* DOCUMENT PASSAGE *
Anyone else have an existential crisis when someone asks you to tell them about yourself? Just me? It is the strangest thing. On my own, I know myself pretty well. I know what I like, I know what my energy is, I know what I want to do, then you throw another human being in the mix and I don't know how to tell them who I am.


I remember during freshmen orientation in college we were asked in our "small groups" to write a thing called an "I am" poem. Honestly, it was probably the least awful icebreaker game I played that weekend. People wrote out all sorts of beautiful lists of where they came from, how they perceived themselves, lists of what they liked while I scribbled on my own page.


"I am... a writer?" Am I though? How do you define actually being a writer or an artist? By a degree, by publication, by some modicum of success?


"I am... a traveler?" Or am I a tourist? How many places do you have to visit or in what way do you have to travel to be considered a traveler?


"I am... a Christian." That one I can say with certainty. That is a part of me that defines my life. I try to explain it by saying that I don't want my faith to be something that fits into my life. Just the opposite. I want to fit my life into my faith. I want to do that. I don't always do that, but I want to do that and I want to want to do that. Even there, there is some level at which it needs to be defined. When I tell someone I am a Christian, that could mean something completely different to them than it does to me. Language is a complex world full of invisible borders. How can I stand in that world and speak who I am not know where those borders are for someone else? How can I place who I am in words?

* THINGS TO DO *
(a) In the essay about telling others who you are, what kind of poem did the small groups at college freshman orientation have to write?
(b) Write the next few sentences of the essay about telling others who you are, picking up after its final line.

* LISTING *
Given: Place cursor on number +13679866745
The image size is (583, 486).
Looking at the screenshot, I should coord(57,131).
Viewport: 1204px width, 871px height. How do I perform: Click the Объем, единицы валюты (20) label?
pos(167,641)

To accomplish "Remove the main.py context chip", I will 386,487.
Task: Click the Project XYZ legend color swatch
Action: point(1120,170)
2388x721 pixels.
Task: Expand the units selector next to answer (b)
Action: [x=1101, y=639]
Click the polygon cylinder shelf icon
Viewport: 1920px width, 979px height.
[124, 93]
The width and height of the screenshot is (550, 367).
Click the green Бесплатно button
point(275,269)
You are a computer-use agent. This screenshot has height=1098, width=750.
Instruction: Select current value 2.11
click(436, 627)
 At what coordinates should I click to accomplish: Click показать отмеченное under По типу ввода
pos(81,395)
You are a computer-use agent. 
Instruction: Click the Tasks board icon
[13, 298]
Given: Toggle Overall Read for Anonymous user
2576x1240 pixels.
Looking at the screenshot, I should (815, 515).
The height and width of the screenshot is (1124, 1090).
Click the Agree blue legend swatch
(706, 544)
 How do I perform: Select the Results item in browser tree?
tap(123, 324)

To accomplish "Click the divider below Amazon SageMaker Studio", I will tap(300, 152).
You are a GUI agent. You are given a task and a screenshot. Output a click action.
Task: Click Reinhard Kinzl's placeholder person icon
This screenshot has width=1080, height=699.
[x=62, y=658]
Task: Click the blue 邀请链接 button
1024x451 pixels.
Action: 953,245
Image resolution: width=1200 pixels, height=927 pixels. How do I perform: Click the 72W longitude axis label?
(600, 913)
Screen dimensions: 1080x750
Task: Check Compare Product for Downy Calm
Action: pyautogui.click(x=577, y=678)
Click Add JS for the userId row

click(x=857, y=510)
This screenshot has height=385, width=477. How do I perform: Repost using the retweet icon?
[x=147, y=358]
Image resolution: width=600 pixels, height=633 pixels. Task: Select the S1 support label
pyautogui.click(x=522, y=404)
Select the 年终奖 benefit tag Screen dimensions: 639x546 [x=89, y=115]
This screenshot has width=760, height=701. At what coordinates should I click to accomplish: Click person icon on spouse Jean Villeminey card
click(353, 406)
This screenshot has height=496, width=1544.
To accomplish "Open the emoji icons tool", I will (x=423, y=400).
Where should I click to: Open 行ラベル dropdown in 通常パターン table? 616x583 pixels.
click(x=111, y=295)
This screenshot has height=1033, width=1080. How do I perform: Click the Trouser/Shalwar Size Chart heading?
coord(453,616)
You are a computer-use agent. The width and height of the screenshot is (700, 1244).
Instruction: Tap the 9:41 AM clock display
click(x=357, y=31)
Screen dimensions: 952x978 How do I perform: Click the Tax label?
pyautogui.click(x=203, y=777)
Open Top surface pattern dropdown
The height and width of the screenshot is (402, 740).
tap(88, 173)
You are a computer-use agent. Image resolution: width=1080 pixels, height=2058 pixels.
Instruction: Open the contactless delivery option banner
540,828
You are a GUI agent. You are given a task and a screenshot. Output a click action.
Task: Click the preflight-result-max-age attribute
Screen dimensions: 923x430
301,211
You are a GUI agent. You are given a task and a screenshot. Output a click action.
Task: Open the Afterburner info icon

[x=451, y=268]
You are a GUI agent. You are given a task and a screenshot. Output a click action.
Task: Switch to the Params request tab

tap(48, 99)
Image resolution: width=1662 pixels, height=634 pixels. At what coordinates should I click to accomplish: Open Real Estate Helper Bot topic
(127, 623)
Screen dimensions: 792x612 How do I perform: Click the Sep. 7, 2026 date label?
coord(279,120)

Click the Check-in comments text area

* PER-TASK OUTPUTS *
(a) An "I am" poem.

(b)
At 20 I was determined, I was strong, I was terrified that I was the dumbest person in every room that I walked into. Now I am 30 and I am in a unique position for a 30 year old to be in. I am 30 and thanks to a growing sickness in my body I am striving to find the limits of who I am and who I am within those limitations. That's the thing though. I will always be Katie, but Katie will not always be exactly the same. Our experiences and circumstances change us. I can take a picture and show you who I am, I can show you my soul, my smile, my mood, my accomplishment, whatever was there to capture in an image. It was only for a moment. One instance of who I am and then the world turned and it changed again.


"So, tell me about yourself?"


"What would you like to know?"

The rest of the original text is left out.